For Palestinians who fled to schools run by UNRWA,  the sense of danger is less acute, but the scenes are chaotic.

“(Israel’s military) told us to leave our homes immediately because they wanted to strike it,” 13-year-old Sarah al-Sharif told CNN. “I couldn’t take anything with me. I was running, crying and terrified and was praying to God because I thought for sure we all will die soon, as the airstrikes rained on our heads.

“I saw shreds of bodies, buildings falling down, people were screaming everywhere and mothers were carrying their babies and running.”

Gasping between tears, Sharif said that during their two days at the school, they have neither showered nor slept, and have had no access to clean toilets.

“I call on all people of the world to stop this. We want to go back home,” she said. “We don’t want to die.”

Palestinians perform Eid al-Fitr prayers near buildings destroyed by ongoing Israeli airstrikes in Beit Lahia, Gaza, on May 13.

Others trying to escape the carnage have gone from house to house, seeking safety in a territory that they cannot escape due to the Israeli and Egyptian siege.

“I have five sisters, three of them children. They were shaking and traumatized, said they were waiting for their turn to also end up under the rubble,” said 27-year-old Tariq al-Hillo.

“We left the house at 2 a.m. We took blankets because it was very cold, and I took my laptop and left the house,” said Hillo. “We walked for around eight or 10 kilometers before we arrived at our relatives house … I was shaking and couldn’t even walk because I was terrified.”

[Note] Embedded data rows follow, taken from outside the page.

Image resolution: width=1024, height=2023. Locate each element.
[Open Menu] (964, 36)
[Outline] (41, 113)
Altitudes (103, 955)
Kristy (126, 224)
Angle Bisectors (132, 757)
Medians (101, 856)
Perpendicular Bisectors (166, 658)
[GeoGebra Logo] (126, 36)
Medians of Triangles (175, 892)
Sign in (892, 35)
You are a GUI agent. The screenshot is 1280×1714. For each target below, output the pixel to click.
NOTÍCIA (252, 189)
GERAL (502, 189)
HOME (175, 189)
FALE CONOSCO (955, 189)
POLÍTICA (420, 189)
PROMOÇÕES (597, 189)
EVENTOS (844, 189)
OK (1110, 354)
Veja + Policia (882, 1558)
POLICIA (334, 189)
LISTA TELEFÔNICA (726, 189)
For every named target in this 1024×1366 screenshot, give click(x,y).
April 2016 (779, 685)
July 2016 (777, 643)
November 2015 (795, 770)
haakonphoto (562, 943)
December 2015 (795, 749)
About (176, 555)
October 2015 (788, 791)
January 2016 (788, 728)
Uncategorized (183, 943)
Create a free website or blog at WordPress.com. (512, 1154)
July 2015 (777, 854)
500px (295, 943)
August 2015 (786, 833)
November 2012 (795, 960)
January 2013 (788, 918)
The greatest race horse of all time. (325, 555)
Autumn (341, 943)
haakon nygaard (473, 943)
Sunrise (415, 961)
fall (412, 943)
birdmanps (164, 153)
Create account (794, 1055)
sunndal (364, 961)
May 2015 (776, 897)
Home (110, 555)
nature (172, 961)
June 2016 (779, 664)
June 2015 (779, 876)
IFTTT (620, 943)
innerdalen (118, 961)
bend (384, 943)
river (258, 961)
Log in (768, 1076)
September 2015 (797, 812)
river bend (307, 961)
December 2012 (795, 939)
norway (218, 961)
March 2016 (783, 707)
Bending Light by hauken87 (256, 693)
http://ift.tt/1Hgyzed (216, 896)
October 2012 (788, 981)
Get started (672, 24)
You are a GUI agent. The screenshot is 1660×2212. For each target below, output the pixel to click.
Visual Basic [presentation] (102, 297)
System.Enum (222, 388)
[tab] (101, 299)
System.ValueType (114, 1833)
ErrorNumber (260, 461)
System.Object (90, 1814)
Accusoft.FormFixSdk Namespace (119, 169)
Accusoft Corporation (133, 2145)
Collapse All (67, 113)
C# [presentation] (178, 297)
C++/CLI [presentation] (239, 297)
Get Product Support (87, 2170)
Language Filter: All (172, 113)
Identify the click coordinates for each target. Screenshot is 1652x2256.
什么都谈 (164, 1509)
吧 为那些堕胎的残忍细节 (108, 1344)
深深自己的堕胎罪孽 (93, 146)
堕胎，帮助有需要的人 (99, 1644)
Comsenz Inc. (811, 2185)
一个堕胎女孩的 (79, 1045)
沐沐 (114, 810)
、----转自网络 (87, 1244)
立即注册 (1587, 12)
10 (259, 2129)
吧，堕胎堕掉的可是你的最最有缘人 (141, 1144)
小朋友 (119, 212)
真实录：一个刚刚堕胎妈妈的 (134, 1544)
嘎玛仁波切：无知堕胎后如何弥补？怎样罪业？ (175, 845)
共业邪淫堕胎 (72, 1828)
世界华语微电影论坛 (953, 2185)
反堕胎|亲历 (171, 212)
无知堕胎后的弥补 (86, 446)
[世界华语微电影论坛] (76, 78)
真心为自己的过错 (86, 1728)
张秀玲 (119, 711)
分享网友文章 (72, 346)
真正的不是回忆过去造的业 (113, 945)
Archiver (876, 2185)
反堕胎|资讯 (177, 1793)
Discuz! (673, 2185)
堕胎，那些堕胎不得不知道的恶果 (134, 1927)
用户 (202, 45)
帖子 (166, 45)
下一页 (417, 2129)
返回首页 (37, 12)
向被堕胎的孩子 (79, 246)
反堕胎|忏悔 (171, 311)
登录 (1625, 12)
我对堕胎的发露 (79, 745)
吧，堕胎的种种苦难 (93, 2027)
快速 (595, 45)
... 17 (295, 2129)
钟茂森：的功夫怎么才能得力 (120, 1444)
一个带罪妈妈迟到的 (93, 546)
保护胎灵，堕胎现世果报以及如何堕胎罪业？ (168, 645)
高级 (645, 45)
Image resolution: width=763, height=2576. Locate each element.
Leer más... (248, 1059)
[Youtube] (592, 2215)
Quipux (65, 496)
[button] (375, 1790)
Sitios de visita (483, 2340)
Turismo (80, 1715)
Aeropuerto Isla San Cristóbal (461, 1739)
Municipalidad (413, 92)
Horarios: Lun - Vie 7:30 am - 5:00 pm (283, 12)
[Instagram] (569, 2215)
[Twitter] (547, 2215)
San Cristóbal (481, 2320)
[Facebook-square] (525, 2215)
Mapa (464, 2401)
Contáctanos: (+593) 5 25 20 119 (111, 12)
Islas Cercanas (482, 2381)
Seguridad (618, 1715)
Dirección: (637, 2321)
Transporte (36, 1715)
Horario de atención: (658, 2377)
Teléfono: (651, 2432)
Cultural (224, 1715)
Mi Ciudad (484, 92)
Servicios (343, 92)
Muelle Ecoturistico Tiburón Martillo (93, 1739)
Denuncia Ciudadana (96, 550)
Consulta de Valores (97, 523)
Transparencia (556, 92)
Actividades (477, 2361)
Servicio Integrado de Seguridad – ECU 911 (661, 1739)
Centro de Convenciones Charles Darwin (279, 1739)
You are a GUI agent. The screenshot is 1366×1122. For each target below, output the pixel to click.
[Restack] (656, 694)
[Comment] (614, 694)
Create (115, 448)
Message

“For more than two days, we have not been able to eat anything. It’s not because we won’t have food but because we live in a time of horror. We can’t eat, or sleep or even breathe.”

Back in the home of the Saad family, Reema’s brother Ahmad has plunged into a deep sense of grief. Just a few hours before they were killed, he said, Reema’s family had called Ahmad on WhatsApp video telling him about the Eid traditions they continued to observe, despite the havoc wreaked by Israeli strikes.

“They went to buy new clothes and toys for her children. And at 10 p.m., four hours before they were killed, they called us via WhatsApp video,” said Ahmad. “The kids were very excited and wanted Eid to come so they could wear their new clothes and play with the new toys.

“Everyone loved Reema. She was very optimistic, although that’s a hard thing to be in Gaza,” he added.

“I will miss her. May her soul rest in peace.”